(Records)
□ □ □ □

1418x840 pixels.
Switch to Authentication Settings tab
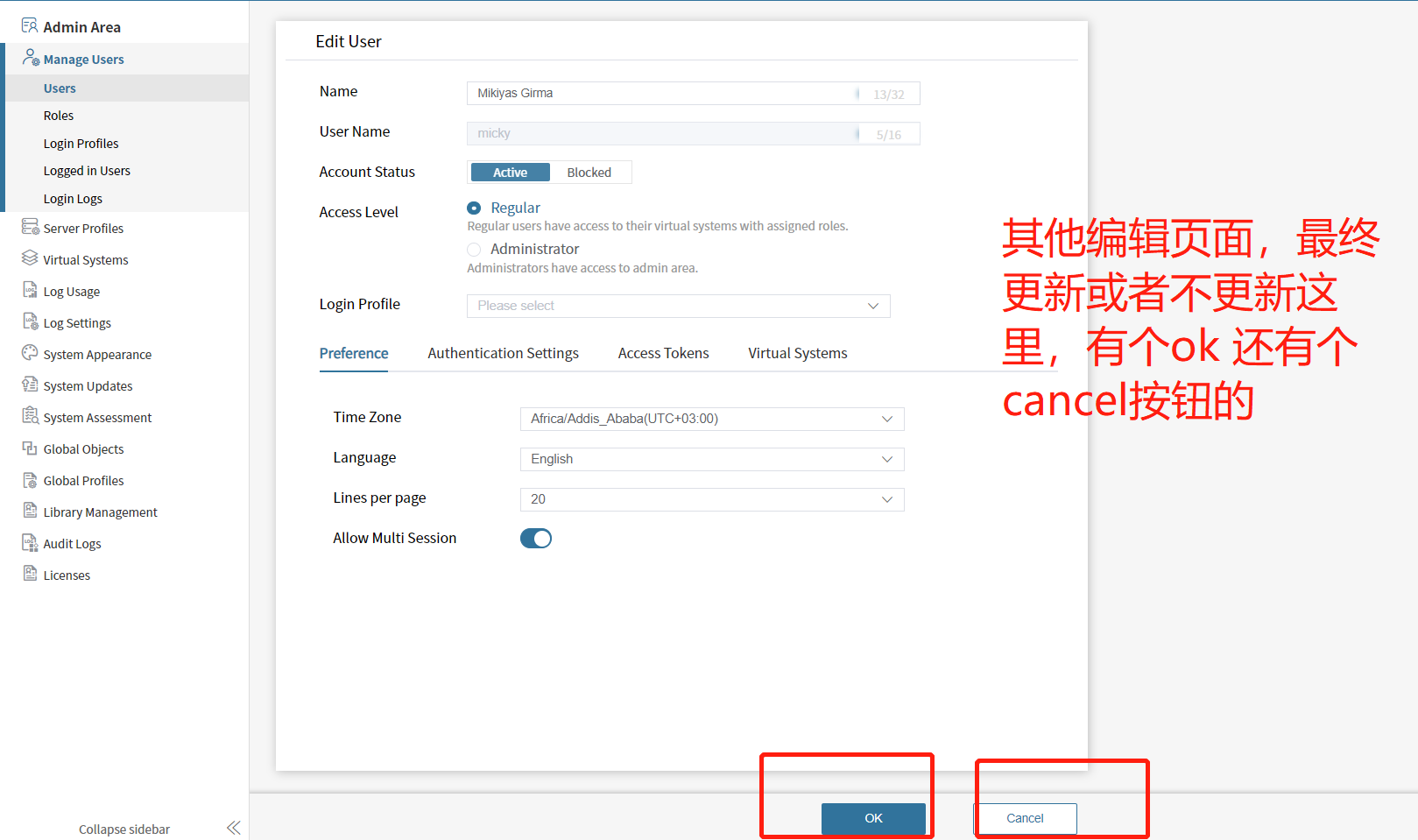tap(503, 354)
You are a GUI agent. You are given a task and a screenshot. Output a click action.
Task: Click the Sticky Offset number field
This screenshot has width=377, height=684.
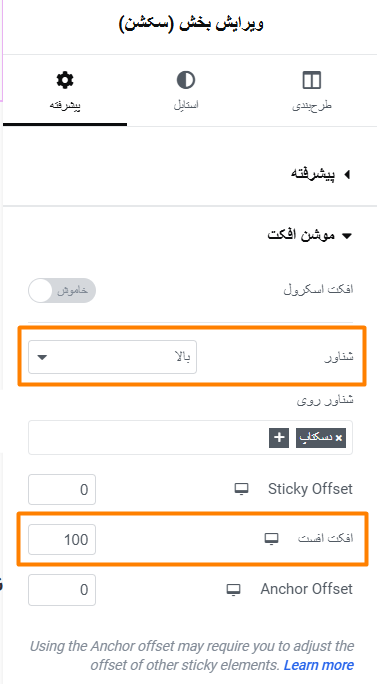tap(62, 489)
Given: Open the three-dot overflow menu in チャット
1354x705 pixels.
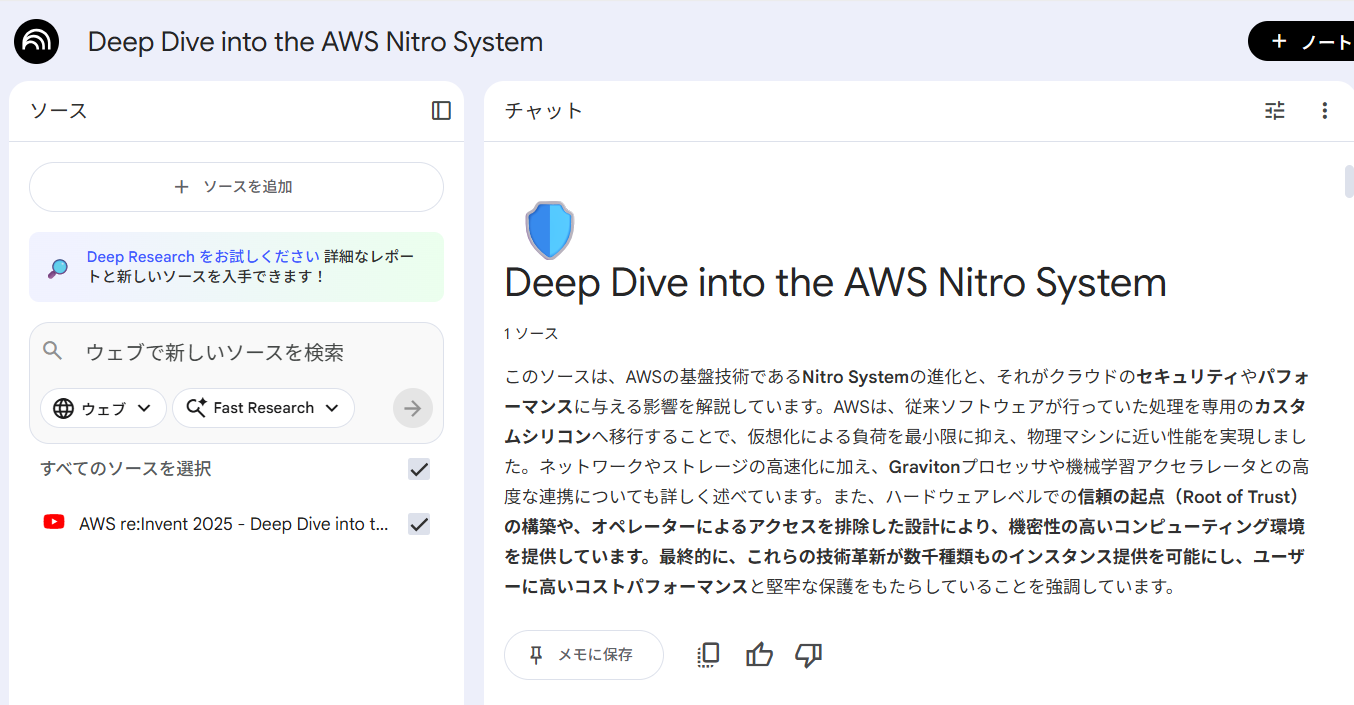Looking at the screenshot, I should click(x=1324, y=111).
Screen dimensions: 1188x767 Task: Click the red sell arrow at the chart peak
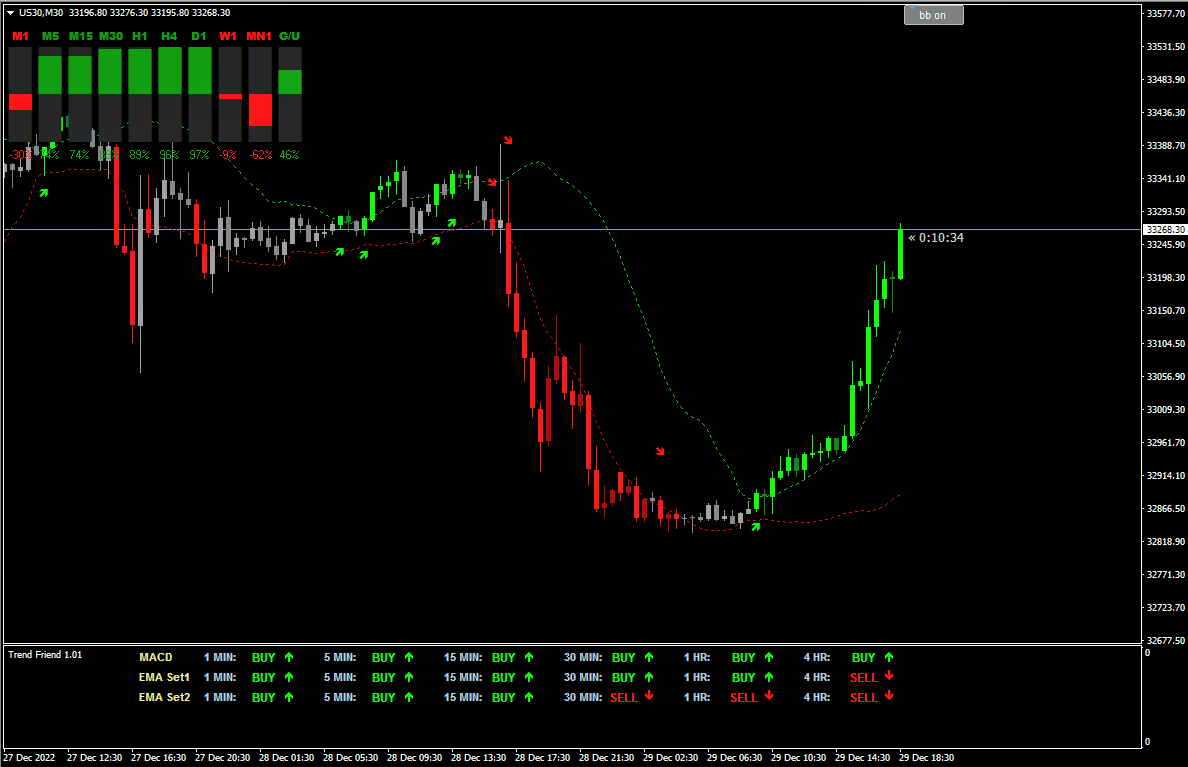point(508,140)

□ □ □ □

*Task details*: Copy every line of the data above word for word, leaving out the pictures.

*Result*:
1418x840 pixels.
Switch to Authentication Settings tab
tap(503, 354)
You are a GUI agent. You are given a task and a screenshot. Output a click action.
Task: Click the Sticky Offset number field
This screenshot has width=377, height=684.
tap(62, 489)
Given: Open the three-dot overflow menu in チャット
1354x705 pixels.
Looking at the screenshot, I should click(x=1324, y=111).
Screen dimensions: 1188x767 Task: Click the red sell arrow at the chart peak
point(508,140)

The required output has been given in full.